C’est ici, à 36,50
Marx lui-même, à la fin de sa vie, découvrant la Russie et le populisme, découvrant le rôle de la communauté primitive, va écrire cette phrase: »on ne doit pas être effayé par le terme archaïsme… Le socialisme, ce doit être la reprise sous une forme moderne d’un mode d’organisation archaïque… Ce que Marcel Mauss a résumé par cette phrase, « il faut savoir, quand on est socialiste, revenir à de l’archaïque. »
Jean-Caude Michéa
C’est là que nous atteignons Athènes, comme disait l’autre… Pour filer une autre métaphore, c’est ici que nous pouvons discerner clairement ce qui sépare le lecteur lambda de Michéa et le lecteur lambda d’XP…
Ici, Michéa s’appuie sur la condamnation du libéralisme économique qu’il croit tenir en main, puis il crache sa Valda, et nous explique pourquoi il écrit… Il donne la vraie raison…

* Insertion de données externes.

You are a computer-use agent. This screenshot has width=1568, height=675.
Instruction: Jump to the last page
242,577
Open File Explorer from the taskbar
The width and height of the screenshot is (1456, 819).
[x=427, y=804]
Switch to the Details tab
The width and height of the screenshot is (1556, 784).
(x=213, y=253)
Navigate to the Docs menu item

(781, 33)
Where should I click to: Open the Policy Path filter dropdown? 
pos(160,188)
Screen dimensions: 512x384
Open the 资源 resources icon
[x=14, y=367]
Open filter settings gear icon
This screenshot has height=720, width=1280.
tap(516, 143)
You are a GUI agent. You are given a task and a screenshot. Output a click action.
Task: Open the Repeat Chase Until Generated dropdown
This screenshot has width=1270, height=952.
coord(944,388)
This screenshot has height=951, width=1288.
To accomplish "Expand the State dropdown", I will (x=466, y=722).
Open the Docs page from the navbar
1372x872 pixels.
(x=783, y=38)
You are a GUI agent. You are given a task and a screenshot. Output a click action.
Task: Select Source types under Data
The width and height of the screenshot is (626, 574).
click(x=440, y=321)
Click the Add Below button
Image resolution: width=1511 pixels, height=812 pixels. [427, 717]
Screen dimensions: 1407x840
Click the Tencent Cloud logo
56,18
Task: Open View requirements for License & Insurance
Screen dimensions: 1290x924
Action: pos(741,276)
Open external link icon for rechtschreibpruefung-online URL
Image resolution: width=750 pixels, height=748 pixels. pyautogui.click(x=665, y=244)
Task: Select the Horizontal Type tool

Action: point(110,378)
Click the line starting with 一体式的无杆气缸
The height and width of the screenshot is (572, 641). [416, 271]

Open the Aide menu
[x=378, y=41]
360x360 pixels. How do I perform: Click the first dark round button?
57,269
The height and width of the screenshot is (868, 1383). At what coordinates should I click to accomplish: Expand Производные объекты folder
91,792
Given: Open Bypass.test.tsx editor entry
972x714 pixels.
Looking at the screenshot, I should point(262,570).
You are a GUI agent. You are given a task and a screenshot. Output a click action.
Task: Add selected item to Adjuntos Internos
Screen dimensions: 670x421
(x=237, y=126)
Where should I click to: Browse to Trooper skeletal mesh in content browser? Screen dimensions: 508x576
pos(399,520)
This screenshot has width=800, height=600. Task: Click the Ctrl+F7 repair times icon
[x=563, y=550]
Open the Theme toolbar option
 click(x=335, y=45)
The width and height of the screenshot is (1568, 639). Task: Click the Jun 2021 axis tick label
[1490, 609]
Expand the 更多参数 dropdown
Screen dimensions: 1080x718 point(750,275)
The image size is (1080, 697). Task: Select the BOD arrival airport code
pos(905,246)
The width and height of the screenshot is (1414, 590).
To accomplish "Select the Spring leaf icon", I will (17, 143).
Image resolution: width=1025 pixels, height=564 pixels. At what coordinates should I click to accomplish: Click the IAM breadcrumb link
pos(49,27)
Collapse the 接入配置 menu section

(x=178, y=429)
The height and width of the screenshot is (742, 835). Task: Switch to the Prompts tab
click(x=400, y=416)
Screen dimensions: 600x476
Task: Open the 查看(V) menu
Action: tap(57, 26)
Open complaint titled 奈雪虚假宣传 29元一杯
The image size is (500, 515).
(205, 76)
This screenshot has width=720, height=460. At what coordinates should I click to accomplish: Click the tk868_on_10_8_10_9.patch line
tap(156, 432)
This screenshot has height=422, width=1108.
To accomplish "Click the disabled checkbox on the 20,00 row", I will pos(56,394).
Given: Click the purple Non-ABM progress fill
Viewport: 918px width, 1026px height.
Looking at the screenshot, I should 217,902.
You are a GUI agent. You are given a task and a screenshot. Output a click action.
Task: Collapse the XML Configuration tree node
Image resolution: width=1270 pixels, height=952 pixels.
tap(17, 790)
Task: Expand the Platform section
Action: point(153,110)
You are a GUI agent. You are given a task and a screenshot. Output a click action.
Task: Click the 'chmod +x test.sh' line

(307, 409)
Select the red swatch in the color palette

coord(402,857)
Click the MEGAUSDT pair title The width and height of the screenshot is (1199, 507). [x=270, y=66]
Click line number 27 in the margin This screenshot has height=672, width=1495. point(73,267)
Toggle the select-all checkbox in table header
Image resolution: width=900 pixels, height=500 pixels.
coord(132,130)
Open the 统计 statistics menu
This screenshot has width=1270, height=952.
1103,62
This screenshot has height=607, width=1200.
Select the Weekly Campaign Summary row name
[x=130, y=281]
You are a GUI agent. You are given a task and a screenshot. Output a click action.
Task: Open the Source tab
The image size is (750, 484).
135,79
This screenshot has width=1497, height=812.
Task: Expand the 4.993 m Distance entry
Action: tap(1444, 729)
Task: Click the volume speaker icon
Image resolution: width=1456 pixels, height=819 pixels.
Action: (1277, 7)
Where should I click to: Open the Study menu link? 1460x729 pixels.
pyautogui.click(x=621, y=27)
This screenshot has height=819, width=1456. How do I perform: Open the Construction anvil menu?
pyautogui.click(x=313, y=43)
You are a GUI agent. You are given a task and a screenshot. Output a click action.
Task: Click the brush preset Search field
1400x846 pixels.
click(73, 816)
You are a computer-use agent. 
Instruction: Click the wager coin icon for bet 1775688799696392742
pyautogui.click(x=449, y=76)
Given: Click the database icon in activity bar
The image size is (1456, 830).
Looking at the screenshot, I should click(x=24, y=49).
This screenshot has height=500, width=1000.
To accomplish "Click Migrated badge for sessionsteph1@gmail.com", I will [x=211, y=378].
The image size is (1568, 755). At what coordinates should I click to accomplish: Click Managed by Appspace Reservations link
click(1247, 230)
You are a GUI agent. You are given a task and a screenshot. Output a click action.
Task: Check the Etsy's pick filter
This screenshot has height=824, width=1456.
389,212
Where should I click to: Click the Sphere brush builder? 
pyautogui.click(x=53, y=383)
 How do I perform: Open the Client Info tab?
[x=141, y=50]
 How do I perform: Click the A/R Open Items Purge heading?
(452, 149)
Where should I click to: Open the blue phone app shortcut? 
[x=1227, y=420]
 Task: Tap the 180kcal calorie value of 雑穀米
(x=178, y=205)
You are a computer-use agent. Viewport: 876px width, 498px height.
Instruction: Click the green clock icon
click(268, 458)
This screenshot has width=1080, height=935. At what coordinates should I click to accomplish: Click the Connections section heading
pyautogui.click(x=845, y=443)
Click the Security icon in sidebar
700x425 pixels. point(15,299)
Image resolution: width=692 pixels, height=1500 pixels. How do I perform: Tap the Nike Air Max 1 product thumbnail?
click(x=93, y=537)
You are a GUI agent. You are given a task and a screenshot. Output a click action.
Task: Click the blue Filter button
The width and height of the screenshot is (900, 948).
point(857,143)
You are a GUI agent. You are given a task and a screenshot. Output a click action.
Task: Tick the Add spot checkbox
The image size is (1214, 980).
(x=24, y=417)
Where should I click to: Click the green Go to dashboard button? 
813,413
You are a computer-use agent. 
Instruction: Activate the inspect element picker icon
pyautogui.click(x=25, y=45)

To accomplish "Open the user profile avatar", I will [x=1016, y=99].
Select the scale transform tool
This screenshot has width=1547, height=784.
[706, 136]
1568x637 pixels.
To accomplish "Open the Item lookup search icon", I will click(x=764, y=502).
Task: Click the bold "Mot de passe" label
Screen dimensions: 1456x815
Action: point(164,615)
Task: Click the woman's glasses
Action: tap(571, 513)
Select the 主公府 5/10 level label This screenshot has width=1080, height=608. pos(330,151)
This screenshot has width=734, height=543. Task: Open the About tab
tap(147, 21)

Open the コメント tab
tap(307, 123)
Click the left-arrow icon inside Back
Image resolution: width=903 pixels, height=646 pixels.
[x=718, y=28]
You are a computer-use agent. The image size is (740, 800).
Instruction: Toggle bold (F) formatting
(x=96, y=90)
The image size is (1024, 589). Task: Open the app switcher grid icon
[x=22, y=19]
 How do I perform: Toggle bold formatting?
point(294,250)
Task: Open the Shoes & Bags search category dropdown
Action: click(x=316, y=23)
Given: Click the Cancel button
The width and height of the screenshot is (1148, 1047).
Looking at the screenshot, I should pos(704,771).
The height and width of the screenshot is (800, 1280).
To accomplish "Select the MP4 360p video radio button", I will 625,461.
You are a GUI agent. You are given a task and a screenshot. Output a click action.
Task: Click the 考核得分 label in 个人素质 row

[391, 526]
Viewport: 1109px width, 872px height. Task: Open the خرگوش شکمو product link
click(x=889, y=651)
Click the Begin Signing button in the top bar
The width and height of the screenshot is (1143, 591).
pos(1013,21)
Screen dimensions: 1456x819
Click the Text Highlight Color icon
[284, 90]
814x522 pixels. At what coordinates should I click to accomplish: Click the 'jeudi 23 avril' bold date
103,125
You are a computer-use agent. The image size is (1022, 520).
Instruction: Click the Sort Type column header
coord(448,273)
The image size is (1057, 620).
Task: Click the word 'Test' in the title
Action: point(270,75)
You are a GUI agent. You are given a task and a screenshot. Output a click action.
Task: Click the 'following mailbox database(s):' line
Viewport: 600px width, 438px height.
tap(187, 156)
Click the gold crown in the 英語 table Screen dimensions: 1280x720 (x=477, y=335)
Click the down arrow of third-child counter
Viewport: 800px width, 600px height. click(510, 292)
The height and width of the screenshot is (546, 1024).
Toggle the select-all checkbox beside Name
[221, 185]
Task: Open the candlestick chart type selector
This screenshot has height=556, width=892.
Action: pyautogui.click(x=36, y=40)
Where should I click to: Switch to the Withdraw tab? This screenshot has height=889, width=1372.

De quoi s’agit-il? Michéa nous dit en creux qu’il s’en fout, des mérites comparés du libéralisme et du dirigisme, que ce n’est pas dans sa nature de comparer des courbes, et que c’est de métaphysique, dont il veut parler, depuis sa première ligne… Ce qu’il nous dit, c’est que ça ne passe pas, dans sa tête, le christianisme, qu’il n’y arrive pas, qu’il veut se débarrasser du fardeau, que c’est trop lourd…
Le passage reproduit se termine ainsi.